- _Task instructions_
Print the line containing "Task: Toggle Comment visibility eye icon" and every later line of the records. Keep each one exactly as given, ending with the last.

[Records drawn from a dataset]

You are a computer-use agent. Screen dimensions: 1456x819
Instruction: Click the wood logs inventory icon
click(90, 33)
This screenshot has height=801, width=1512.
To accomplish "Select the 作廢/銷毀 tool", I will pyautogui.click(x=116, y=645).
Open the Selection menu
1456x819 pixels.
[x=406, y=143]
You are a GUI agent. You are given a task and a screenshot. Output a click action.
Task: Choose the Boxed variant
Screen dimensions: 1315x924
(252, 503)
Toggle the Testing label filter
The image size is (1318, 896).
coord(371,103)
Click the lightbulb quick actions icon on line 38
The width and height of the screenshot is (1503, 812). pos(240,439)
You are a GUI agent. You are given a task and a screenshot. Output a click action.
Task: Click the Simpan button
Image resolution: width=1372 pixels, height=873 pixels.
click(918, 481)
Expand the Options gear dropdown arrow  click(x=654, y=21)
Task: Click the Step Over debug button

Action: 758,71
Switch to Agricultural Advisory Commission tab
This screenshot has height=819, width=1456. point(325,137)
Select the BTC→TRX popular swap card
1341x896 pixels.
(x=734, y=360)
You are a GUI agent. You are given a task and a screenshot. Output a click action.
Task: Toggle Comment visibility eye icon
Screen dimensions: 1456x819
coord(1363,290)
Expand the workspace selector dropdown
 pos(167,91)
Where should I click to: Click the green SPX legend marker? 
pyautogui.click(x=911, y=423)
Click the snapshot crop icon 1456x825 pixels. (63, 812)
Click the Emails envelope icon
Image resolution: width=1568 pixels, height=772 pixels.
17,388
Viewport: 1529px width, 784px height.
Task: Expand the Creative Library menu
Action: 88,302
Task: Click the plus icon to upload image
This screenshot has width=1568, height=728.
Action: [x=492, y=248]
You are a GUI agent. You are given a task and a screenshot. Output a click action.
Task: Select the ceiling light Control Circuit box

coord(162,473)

- _Answer box_
Task: Toggle Comment visibility eye icon
Screen dimensions: 1456x819
coord(1363,290)
Expand the workspace selector dropdown
 pos(167,91)
Where should I click to: Click the green SPX legend marker? 
pyautogui.click(x=911, y=423)
Click the snapshot crop icon 1456x825 pixels. (63, 812)
Click the Emails envelope icon
Image resolution: width=1568 pixels, height=772 pixels.
17,388
Viewport: 1529px width, 784px height.
Task: Expand the Creative Library menu
Action: 88,302
Task: Click the plus icon to upload image
This screenshot has width=1568, height=728.
Action: [x=492, y=248]
You are a GUI agent. You are given a task and a screenshot. Output a click action.
Task: Select the ceiling light Control Circuit box

coord(162,473)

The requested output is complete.